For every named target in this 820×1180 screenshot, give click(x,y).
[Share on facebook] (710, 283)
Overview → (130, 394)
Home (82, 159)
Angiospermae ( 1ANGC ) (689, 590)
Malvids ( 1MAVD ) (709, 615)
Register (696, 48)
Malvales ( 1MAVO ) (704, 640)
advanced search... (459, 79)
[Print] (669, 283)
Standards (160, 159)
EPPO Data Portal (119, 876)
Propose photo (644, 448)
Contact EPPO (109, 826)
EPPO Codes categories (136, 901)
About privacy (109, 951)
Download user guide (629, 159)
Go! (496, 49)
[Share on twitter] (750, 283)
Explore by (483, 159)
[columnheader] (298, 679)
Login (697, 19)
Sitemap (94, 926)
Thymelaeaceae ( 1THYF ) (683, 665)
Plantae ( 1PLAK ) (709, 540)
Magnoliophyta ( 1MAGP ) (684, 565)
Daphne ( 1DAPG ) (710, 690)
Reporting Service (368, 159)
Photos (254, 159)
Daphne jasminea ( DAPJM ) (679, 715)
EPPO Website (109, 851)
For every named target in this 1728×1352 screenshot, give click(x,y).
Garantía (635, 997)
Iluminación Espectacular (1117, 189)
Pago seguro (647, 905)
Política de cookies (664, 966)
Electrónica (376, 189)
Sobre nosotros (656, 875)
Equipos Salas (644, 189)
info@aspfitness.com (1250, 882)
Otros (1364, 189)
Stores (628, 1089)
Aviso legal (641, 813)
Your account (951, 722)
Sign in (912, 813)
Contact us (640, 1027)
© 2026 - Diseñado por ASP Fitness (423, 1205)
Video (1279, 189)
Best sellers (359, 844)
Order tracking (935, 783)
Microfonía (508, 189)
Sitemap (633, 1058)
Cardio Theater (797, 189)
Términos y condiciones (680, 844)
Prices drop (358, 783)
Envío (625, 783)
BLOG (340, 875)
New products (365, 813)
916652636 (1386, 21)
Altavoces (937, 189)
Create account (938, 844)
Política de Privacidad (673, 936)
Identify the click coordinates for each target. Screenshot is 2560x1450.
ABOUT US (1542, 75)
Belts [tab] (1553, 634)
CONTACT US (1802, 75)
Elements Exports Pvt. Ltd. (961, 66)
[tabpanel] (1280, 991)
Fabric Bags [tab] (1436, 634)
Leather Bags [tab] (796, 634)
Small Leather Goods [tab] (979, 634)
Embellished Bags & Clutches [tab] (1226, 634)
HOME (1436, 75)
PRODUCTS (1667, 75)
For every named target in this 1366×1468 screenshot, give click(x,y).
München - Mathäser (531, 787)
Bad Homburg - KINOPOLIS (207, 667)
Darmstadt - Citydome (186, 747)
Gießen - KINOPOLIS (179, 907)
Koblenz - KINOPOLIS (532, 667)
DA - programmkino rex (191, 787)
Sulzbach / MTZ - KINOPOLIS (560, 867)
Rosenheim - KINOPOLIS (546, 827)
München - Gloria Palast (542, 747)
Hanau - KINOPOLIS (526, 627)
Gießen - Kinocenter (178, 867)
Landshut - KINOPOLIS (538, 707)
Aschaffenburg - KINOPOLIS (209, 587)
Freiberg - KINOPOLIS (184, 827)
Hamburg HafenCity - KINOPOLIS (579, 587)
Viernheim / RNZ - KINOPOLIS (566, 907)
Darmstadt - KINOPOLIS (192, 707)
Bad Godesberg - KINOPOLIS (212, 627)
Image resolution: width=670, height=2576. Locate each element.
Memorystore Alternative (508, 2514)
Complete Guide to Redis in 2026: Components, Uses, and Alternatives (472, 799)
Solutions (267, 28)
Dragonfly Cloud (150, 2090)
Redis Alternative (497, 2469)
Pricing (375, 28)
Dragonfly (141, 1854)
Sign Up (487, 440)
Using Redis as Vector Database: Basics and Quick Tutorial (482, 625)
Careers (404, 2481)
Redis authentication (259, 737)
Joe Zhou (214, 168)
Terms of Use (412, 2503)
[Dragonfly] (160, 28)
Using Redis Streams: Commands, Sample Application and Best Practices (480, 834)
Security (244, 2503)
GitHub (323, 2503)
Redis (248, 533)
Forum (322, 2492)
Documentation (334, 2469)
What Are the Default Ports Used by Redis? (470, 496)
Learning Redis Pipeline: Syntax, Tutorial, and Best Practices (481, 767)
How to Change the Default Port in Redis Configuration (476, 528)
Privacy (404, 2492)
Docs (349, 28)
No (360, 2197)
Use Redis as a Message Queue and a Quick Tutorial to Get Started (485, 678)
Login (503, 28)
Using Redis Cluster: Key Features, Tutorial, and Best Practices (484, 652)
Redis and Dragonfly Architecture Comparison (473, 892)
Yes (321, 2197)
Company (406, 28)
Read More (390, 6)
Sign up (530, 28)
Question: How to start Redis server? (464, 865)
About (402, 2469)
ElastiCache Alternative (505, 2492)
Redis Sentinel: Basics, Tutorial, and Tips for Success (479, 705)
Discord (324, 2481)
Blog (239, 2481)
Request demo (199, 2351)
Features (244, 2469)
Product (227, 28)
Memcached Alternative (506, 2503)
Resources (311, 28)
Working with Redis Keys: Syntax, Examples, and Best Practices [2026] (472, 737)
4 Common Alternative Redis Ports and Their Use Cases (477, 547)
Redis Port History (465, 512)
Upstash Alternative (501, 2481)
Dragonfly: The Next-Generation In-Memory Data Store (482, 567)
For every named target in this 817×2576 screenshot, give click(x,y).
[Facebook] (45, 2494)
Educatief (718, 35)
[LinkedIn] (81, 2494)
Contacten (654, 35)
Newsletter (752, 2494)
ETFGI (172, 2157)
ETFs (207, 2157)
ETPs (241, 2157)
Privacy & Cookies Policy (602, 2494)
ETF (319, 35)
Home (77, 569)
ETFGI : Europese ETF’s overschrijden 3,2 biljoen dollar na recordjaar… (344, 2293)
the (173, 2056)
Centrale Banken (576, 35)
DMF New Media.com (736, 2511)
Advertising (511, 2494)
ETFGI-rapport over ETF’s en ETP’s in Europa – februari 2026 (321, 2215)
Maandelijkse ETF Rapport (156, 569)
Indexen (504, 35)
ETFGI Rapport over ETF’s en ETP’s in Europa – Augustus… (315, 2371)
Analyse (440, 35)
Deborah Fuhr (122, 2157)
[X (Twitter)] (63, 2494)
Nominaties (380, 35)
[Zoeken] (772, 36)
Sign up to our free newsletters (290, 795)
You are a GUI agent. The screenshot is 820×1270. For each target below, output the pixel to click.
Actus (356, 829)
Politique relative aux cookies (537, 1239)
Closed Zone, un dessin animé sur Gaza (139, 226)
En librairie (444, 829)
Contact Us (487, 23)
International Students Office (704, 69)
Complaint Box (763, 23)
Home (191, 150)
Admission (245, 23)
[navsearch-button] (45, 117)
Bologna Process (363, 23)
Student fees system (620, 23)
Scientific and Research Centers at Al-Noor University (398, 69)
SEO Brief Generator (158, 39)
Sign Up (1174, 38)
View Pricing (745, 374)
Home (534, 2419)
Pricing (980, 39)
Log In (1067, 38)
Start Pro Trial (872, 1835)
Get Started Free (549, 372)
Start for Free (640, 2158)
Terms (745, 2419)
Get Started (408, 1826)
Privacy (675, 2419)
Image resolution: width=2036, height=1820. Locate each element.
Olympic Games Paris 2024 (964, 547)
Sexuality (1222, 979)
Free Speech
━━━━━━━━━━━━━━━━━━━━━━━━━━━━━━
=== WORK TO COMPLETE ===
Pull every line containing the word "Image" out of the listing.

=== ANSWER FOR THIS EXERCISE ===
Image resolution: width=670, height=2576. Locate each element.
Image resolution: width=2036, height=1820. Locate each element.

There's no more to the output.